ECLI:NL:RBDHA:2025:947
Rechtbank Den Haag
- Voorlopige voorziening
- Rechtspraak.nl
Afwijzing verzoek voorlopige voorziening asielaanvraag wegens verantwoordelijkheid Duitsland
In deze zaak heeft de voorzieningenrechter van de Rechtbank Den Haag op 28 januari 2025 uitspraak gedaan in een verzoek om een voorlopige voorziening in het kader van een asielaanvraag. De verzoeker had op 8 januari 2025 een aanvraag ingediend voor een verblijfsvergunning asiel voor bepaalde tijd. Echter, de minister van Asiel en Migratie heeft deze aanvraag niet in behandeling genomen, omdat Duitsland verantwoordelijk is voor de behandeling van de asielaanvraag.
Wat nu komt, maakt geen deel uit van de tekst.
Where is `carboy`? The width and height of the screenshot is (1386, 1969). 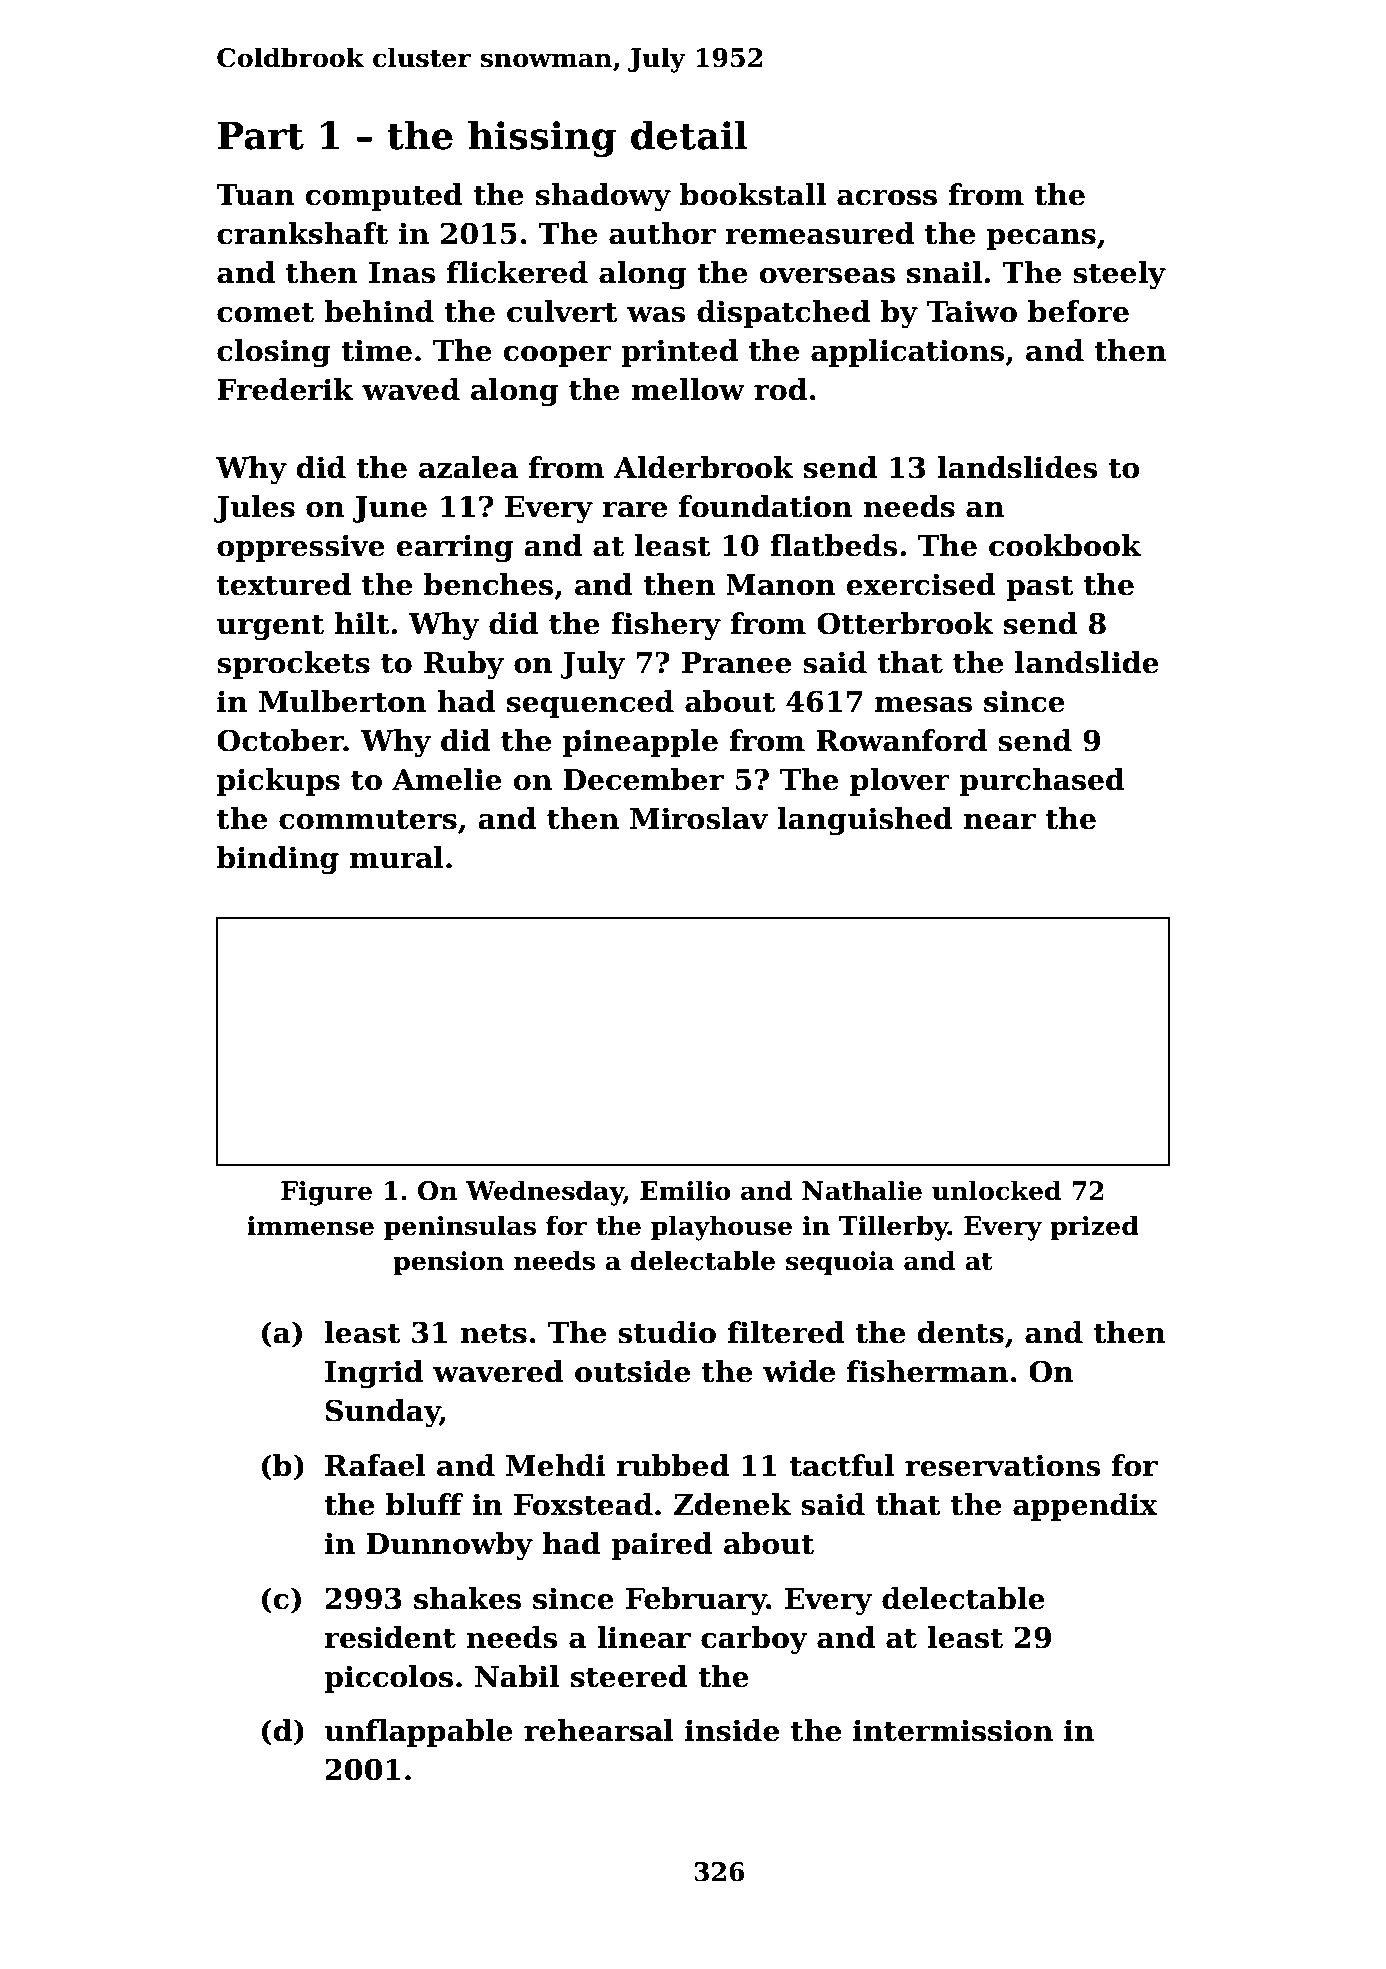
carboy is located at coordinates (754, 1640).
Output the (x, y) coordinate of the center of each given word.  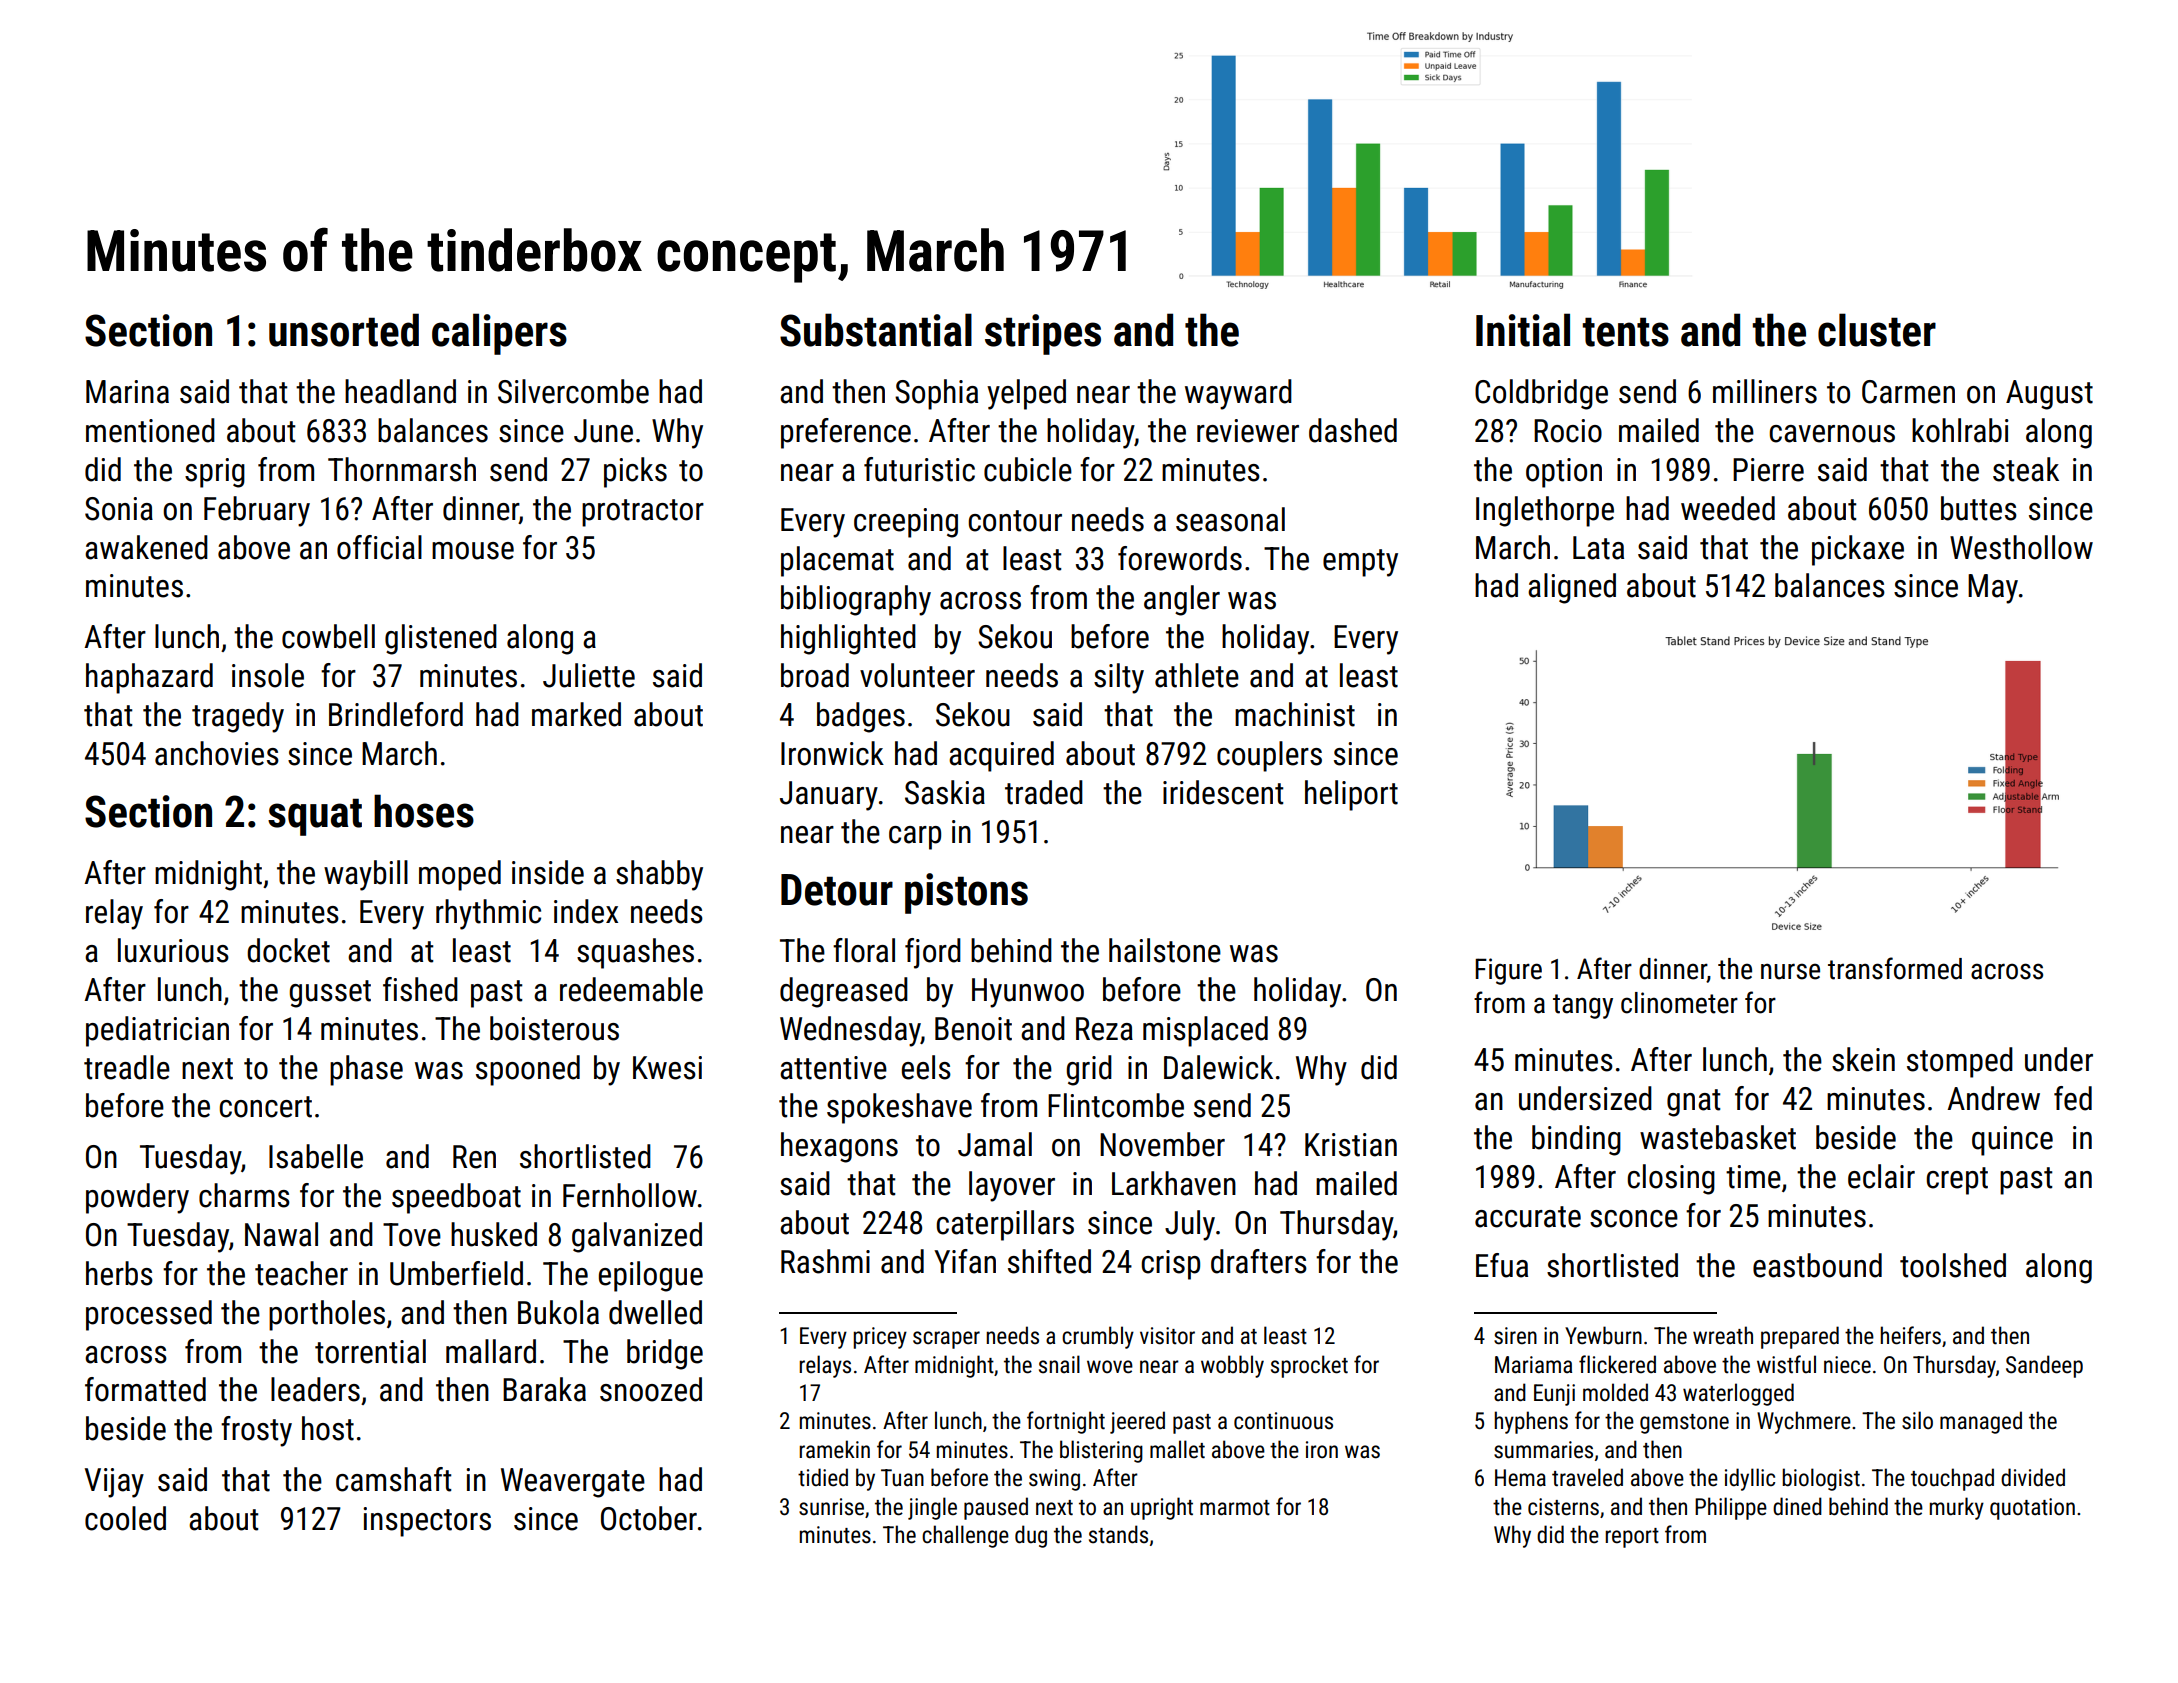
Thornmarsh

De verzoeker heeft hiertegen beroep ingesteld en verzocht om een voorlopige voorziening.
De voorzieningenrechter heeft de zaak zonder zitting beoordeeld en op dezelfde dag uitspraak gedaan op het beroep (zaaknummer NL25.1239). Aangezien er inmiddels een uitspraak op het beroep was gedaan, was er geen noodzaak meer voor een voorlopige voorziening. De voorzieningenrechter heeft het verzoek om voorlopige voorziening dan ook afgewezen als kennelijk ongegrond.
Daarnaast is er geen aanleiding voor een proceskostenveroordeling. De uitspraak is gedaan door mr. A.G.D. Overmars, in aanwezigheid van griffier mr. B.A. Smit, en is openbaar gemaakt via een geanonimiseerde publicatie op rechtspraak.nl. Tegen deze uitspraak staat geen hoger beroep of verzet open, conform artikel 8:83, derde lid van de Algemene wet bestuursrecht.